* **SOURCE MATERIAL**
=====

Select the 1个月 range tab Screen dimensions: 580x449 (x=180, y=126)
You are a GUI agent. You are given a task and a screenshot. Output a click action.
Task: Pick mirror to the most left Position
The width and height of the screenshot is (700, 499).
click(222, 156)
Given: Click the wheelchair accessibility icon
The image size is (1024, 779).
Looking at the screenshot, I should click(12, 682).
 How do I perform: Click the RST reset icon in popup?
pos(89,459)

=====

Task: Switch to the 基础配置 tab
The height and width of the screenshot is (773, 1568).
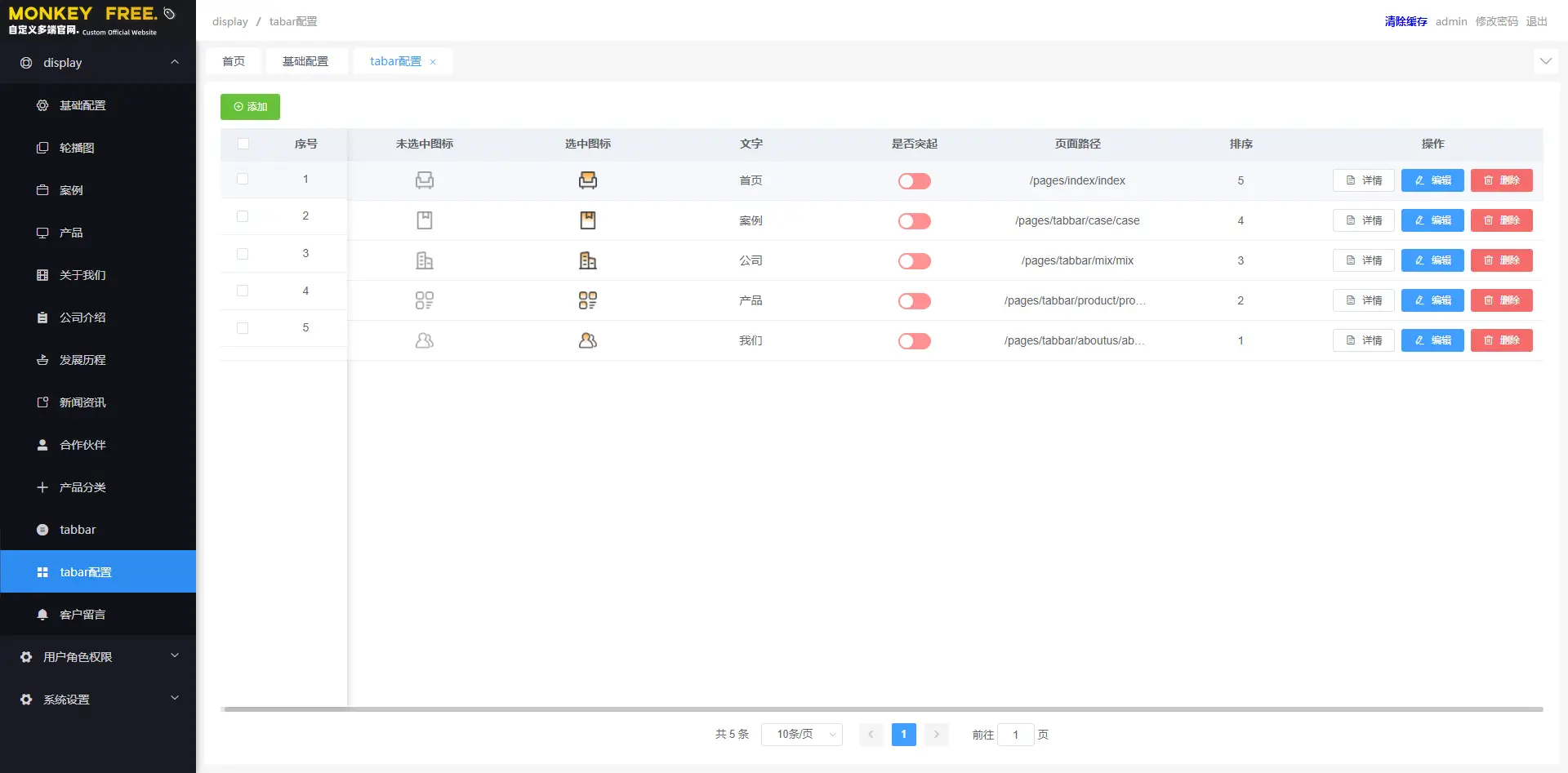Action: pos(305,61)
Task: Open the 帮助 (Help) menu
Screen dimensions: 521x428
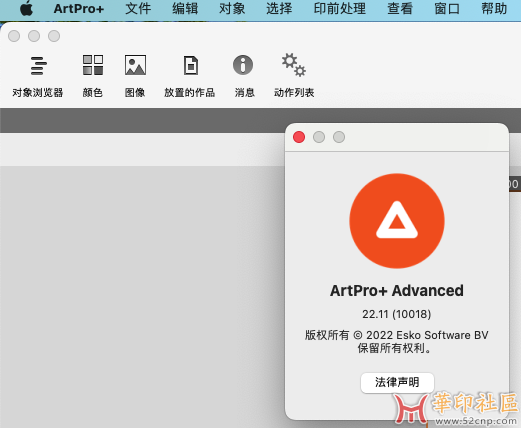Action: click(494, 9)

=====

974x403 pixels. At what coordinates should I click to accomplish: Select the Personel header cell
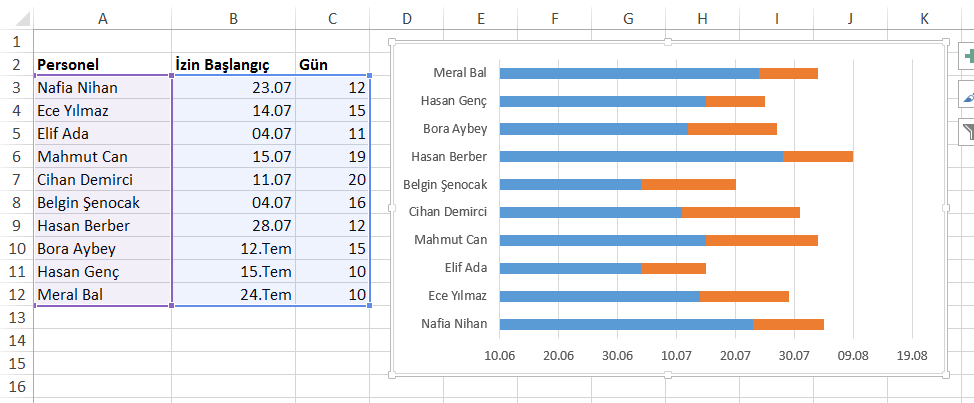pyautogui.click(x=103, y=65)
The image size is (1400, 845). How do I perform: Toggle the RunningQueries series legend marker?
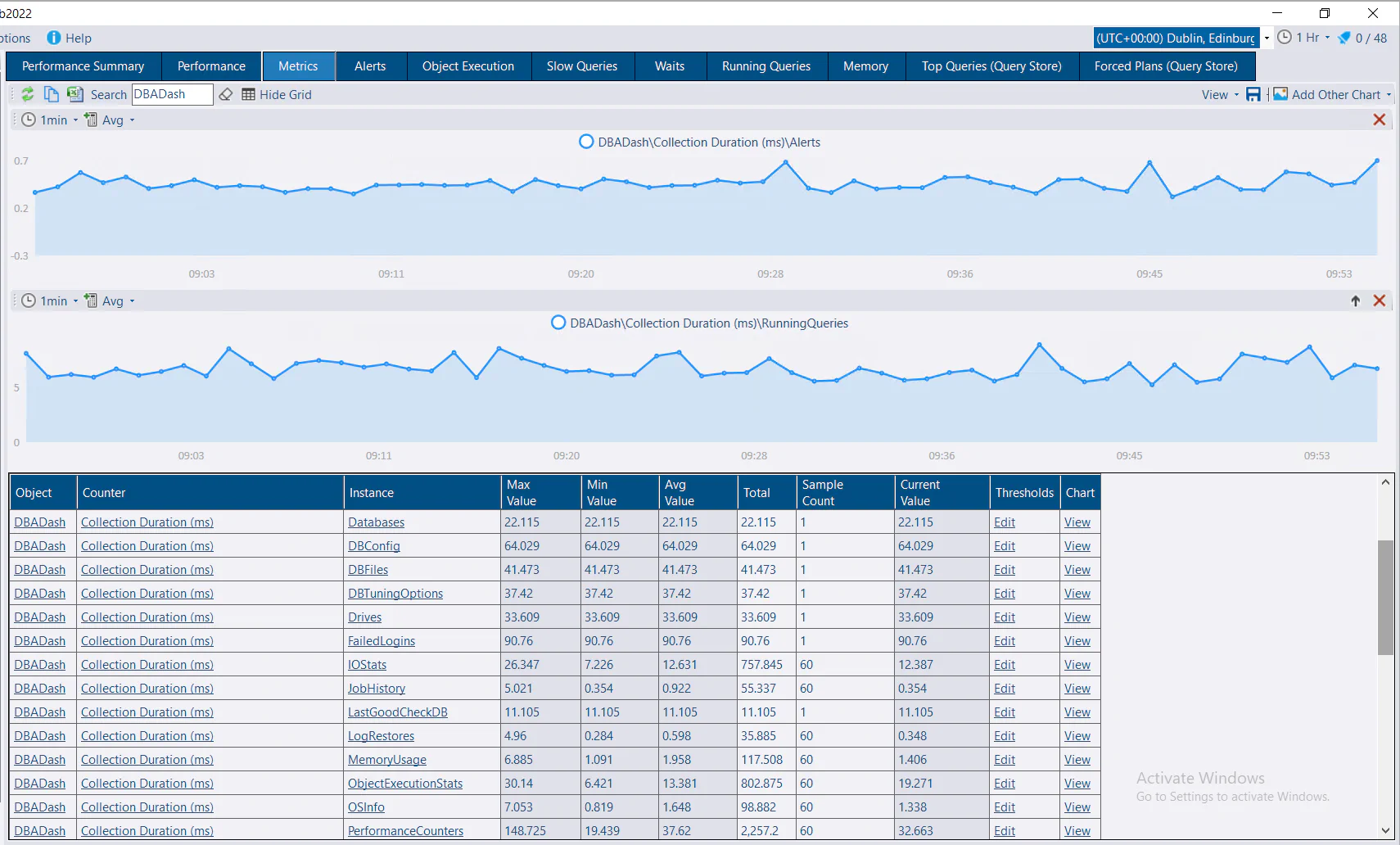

=====

* **WHAT YOU WILL DO**
Above, find the line with "974x403 pixels. At"; copy it and every line down to the line with "The image size is (1400, 845).", exactly and both included, but no pictures.

* **WRITTEN REPLY**
974x403 pixels. At what coordinates should I click to accomplish: Select the Personel header cell
pyautogui.click(x=103, y=65)
The image size is (1400, 845). How do I perform: Toggle the RunningQueries series legend marker?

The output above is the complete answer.